A popular misconception in the West is that Arabs and Jews have been daggers drawn for centuries. The Palestinian problem is seen as only the latest manifestation of an age-old antipathy. But the Arabs have lived in peace with the Jews for generations, as Semitic peoples of the same ‘father Abraham’. The persecution has come from Christian Europe.
As far back as the Crusades, the Abbe of Cluny observed: ‘What is the good of going to the end of the world, at great loss in men and money, to fight the Saracens, when we tolerate among us other infidels a thousand times more guilty towards Christ than the Mohammedans?’The other infidels he meant were, of course, the Jews.
Noam Chomsky, himself a Jew, has written a stinging introduction to Rosemary Sayigh’s book, saying: ‘It is difficult not to be appalled when Western politicians and intellectuals explain their backing for Israel’s policies in terms of ‘moral obligation’, as if the sins of the Nazis and their predecessors, or of the Americans who closed the doors to refugees from Hitler’s horrors, require the sacrifice of the Palestinians … Somehow the Palestinian peasants were never able to appreciate their moral responsibility to expiate the sins of the Christian Europe.’
What Palestinians: From Peasants to Revolutionaries does is to show how the Zionist movement succeeded in transferring Jewish statelessness onto the Arabs of Palestine without the absurdity of the situation outraging the world. It points out some of the semantic tricks by which politicians made the Palestinians mysteriously and conveniently ‘disappear’ - for example, Nordau’s slogan, ‘A land without a people, for a people without a land’, or the British recognition of the indigenous Palestinians only as ‘the non-Jewish communities’.
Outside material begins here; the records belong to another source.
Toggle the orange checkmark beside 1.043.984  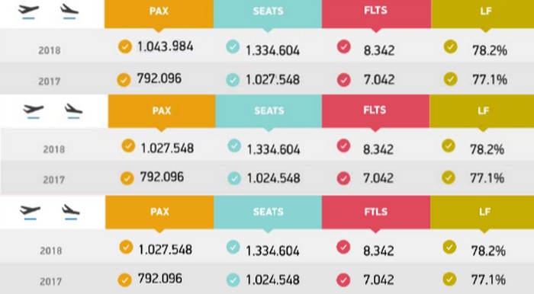125,46
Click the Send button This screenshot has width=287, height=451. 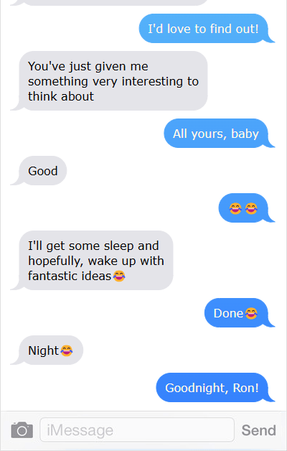tap(258, 430)
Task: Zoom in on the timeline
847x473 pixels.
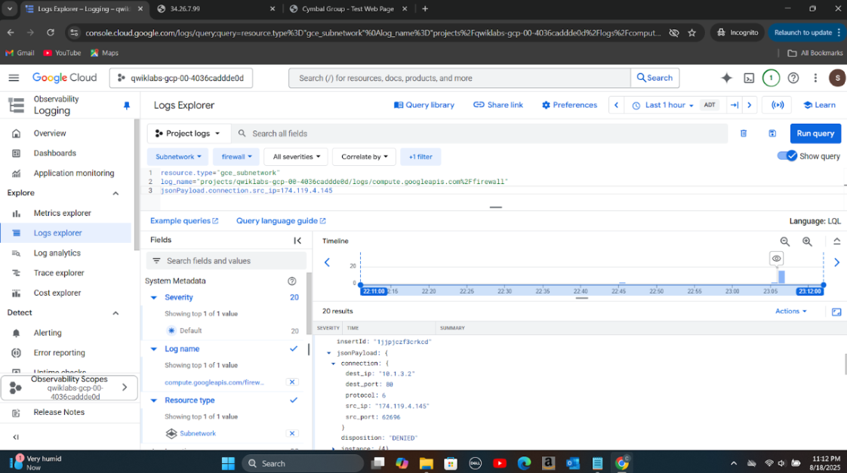Action: 807,241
Rosemary Sayigh also recreates through detailed example and interview the complex community life of the peasants, rich in human contact although materially poor; for instance, through an ancient form of collective tenure land held by village families was reapportioned at regular intervals, so that all qualities of land were equally re-distributed. Rights to grazing, wood and water were also communally organised. So, though all were poor, no-one was destitute.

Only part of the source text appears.